L’Europa, lo potrebbero riconoscere anche i più critici, ha messo, in questi ultimi anni, in campo molte iniziative per rilanciare e sostenere l’occupazione giovanile, o almeno ci ha provato. È, in questa prospettiva, di pochi giorni fa una nuova raccomandazione della Commissione tesa a rafforzare Garanzia Giovani allo scopo di costruire un ponte più solido verso il lavoro per la prossima generazione.



La pandemia di Covid-19 ha, infatti, evidenziato la necessità di proseguire, su questo tema, sulla strada già intrapresa e, come scrive lo stesso esecutivo europeo, “premere sull’acceleratore”. Il coronavirus, oltre alla crisi sanitaria in senso stretto, ha evidentemente fatto precipitare l’Europa, come peraltro il resto del mondo, in una recessione economica profonda. La disoccupazione aumenterà tra tutte le fasce di età, ma i giovani sono stati colpiti in modo sproporzionato: dall’inizio della crisi oltre uno su sei ha già smesso di lavorare.



Molti di questi ragazzi lavoravano in settori fortemente colpiti come i servizi di alloggio e ristorazione, le arti, l’intrattenimento, il commercio all’ingrosso e al dettaglio. Altri, che stanno cercando di entrare nel mercato del lavoro per la prima volta, hanno “bussato alla porta” di aziende che operano settori che non sono più in grado di assumere e stanno rimandando così il loro ingresso nel mondo dei grandi.

In molti Paesi, come ahimè l’Italia, questa generazione sta vivendo addirittura la seconda recessione economica della propria vita: chi aveva infatti 18 anni al culmine della precedente crisi dell’occupazione giovanile ne ha ora appena 25. È probabile poi che i tempi saranno ancora più duri per i gruppi discriminati o vulnerabili, in quanto le recessioni economiche tendono a inasprire le disuguaglianze.



In questo contesto tristemente noto, la proposta europea vuol contribuire ad accelerare le necessarie transizioni digitale e verde, riconoscendo le opportunità e le incertezze a esse legate. In particolare, l’Europa propone che si lavori per valorizzare e migliorare le competenze e le abilità (trasversali) necessarie per trovare un lavoro in un mercato in costante, e veloce, evoluzione. Tutti i giovani, ma non solo, europei dovrebbero possedere, secondo gli auspici della Commissione, almeno le competenze digitali di base.

ELENCO FORNITO:
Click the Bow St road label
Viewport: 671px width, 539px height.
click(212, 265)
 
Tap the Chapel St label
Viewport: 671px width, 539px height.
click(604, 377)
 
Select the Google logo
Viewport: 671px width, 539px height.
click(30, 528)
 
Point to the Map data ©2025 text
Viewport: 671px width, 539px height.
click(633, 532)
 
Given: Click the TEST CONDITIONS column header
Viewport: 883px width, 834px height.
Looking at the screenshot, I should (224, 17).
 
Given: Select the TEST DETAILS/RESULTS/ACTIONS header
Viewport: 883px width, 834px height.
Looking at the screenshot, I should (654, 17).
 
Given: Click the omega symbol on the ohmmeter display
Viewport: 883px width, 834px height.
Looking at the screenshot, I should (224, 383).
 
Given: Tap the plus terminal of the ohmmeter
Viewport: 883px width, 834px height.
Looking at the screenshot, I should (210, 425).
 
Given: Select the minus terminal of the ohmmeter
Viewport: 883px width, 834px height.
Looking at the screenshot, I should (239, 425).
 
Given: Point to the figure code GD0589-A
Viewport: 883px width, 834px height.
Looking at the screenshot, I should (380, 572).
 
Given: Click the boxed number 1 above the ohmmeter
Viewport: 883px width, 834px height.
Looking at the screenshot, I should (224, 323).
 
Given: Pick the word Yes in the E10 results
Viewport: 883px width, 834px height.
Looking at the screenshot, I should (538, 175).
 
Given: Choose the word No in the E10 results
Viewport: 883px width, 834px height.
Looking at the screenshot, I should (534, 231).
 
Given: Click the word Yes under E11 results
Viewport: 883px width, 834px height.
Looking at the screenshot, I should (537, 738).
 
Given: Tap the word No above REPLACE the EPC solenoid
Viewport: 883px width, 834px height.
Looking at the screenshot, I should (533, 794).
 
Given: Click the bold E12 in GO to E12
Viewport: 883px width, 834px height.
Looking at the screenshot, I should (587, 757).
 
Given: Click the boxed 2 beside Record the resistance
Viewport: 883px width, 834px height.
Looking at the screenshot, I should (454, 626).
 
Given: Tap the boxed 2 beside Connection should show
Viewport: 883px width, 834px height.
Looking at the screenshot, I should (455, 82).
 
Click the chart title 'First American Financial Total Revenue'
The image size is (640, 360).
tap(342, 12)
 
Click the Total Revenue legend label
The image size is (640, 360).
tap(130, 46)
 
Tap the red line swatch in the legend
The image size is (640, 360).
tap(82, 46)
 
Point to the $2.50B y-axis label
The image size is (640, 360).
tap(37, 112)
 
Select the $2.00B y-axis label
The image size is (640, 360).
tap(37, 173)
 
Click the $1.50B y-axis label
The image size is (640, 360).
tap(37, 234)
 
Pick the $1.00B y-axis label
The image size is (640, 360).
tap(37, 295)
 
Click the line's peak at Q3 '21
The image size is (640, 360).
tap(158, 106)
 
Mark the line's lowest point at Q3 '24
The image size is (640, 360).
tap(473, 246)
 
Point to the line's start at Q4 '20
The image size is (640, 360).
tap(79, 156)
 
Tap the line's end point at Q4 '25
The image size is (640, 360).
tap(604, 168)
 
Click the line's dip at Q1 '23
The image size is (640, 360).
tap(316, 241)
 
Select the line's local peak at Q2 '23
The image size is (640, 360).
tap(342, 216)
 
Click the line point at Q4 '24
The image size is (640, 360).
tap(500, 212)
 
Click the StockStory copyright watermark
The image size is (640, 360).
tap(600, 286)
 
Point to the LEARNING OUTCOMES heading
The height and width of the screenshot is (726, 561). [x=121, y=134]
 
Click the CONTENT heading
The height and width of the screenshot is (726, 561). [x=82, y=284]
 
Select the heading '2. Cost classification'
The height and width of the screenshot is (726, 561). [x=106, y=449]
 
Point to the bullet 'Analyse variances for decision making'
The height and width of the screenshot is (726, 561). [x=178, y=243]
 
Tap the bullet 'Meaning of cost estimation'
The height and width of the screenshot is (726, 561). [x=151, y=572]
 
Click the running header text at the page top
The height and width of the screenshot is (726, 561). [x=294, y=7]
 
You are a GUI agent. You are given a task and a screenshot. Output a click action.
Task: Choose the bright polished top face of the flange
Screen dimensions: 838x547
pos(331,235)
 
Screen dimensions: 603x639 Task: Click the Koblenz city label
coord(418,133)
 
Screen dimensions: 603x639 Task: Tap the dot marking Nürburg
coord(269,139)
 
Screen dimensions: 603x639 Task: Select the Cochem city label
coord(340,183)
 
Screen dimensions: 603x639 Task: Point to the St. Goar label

PARTI DELL'ESERCIZIO:
1 - Secondo il testo sull'occupazione giovanile, quanti giovani hanno già smesso di lavorare dall'inizio della crisi?
2 - Riscrivi il passo del testo sull'occupazione giovanile da "Molti di questi" fino a "inasprire le disuguaglianze." compreso, sostituendo "ragazzi" con "giovani".
L'elenco non ha alcun ruolo in questo esercizio.

RISULTATI ATTESI:
1 - Oltre uno su sei.

2 -
Molti di questi giovani lavoravano in settori fortemente colpiti come i servizi di alloggio e ristorazione, le arti, l’intrattenimento, il commercio all’ingrosso e al dettaglio. Altri, che stanno cercando di entrare nel mercato del lavoro per la prima volta, hanno “bussato alla porta” di aziende che operano settori che non sono più in grado di assumere e stanno rimandando così il loro ingresso nel mondo dei grandi.

In molti Paesi, come ahimè l’Italia, questa generazione sta vivendo addirittura la seconda recessione economica della propria vita: chi aveva infatti 18 anni al culmine della precedente crisi dell’occupazione giovanile ne ha ora appena 25. È probabile poi che i tempi saranno ancora più duri per i gruppi discriminati o vulnerabili, in quanto le recessioni economiche tendono a inasprire le disuguaglianze.